For solving linear problems stemming from PDEs with the FEM, such as the Poisson equation or the wave equation, it is customary to use the "simplest" numerical quadrature that exactly integrates the quantities that define the mass/stiffness matrices. More precisely, given shape functions $\phi_k$ for nodes $k$ on an element $K$, we use a quadrature rule that exactly integrates the expression
$$ \int_K \phi_i \, \phi_j \, \mathrm{d} x $$
for each combination of $i$ and $j$ for the mass matrix, and $$ \int_K \nabla \phi_i \, \nabla \phi \, \mathrm{d} x $$ for the stiffness matrix. It turns out that for other linear problems, such as linear elasticity, we can use the same quadrature rule because the components of the matrix are made up of constants times products of the basis function gradients.

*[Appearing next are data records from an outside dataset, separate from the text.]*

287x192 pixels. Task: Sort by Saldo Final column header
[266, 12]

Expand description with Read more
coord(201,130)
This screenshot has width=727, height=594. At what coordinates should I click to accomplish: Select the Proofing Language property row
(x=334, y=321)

However, for many non-linear problems, such as non-linear elasticity with a Neo-Hookean material model, or other models that involve transcendental functions, we cannot exactly evaluate the integrals with standard quadrature rules.

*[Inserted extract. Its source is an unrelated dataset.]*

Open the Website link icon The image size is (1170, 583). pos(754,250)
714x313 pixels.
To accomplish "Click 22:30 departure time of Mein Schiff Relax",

My understanding is that the rule-of-thumb in these cases is to use the same quadrature as you would use for linear problems; presumably the quadrature error due to inexact integration is small compared to other sources of error. Another criterion that seems very important is to make sure that we do not lose rank of the matrix. In other words, the rank of our approximate matrix should be the same as that of the matrix obtained through exact integration.

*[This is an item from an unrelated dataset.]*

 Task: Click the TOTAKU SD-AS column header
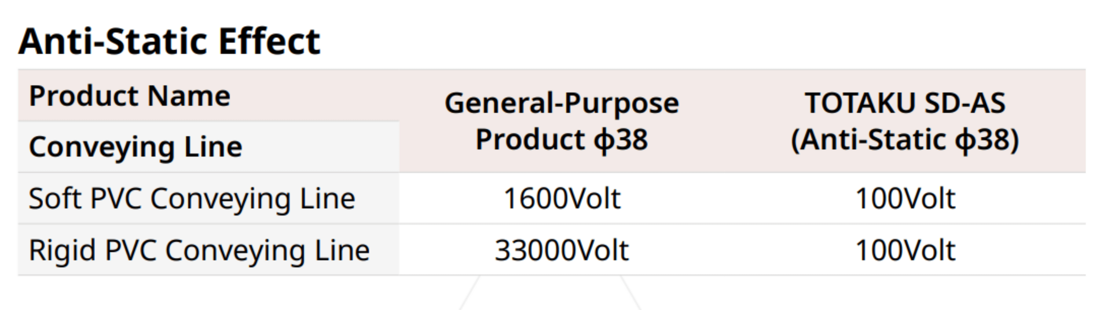(x=905, y=121)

I am looking for literature that discusses the choice of quadrature in a non-linear but smooth standard FEM setting (ignoring discontinuous material parameters or non-standard discretizations). In particular, I have several questions whose answers are not directly obvious to me:
- Can we pose "minimum" requirements on a quadrature rule so that we do not lose rank of our matrix compared to exact integration? Is using the same quadrature as for the linear problem sufficient?
- Are there prominent examples where we need higher accuracy than the "linear problem quadrature"?
- Are there other concerns than the ones I listed here? (*)
Any advice, pointers or insights would be most welcome!
(*) In some special settings, it may be important to capture certain characteristics. For example, with a Neo-Hookean elastic model you may want to have enough quadrature points to reasonably ensure that the determinant of your deformation gradient remains positive throughout the element, in order to prevent local inversion of the element.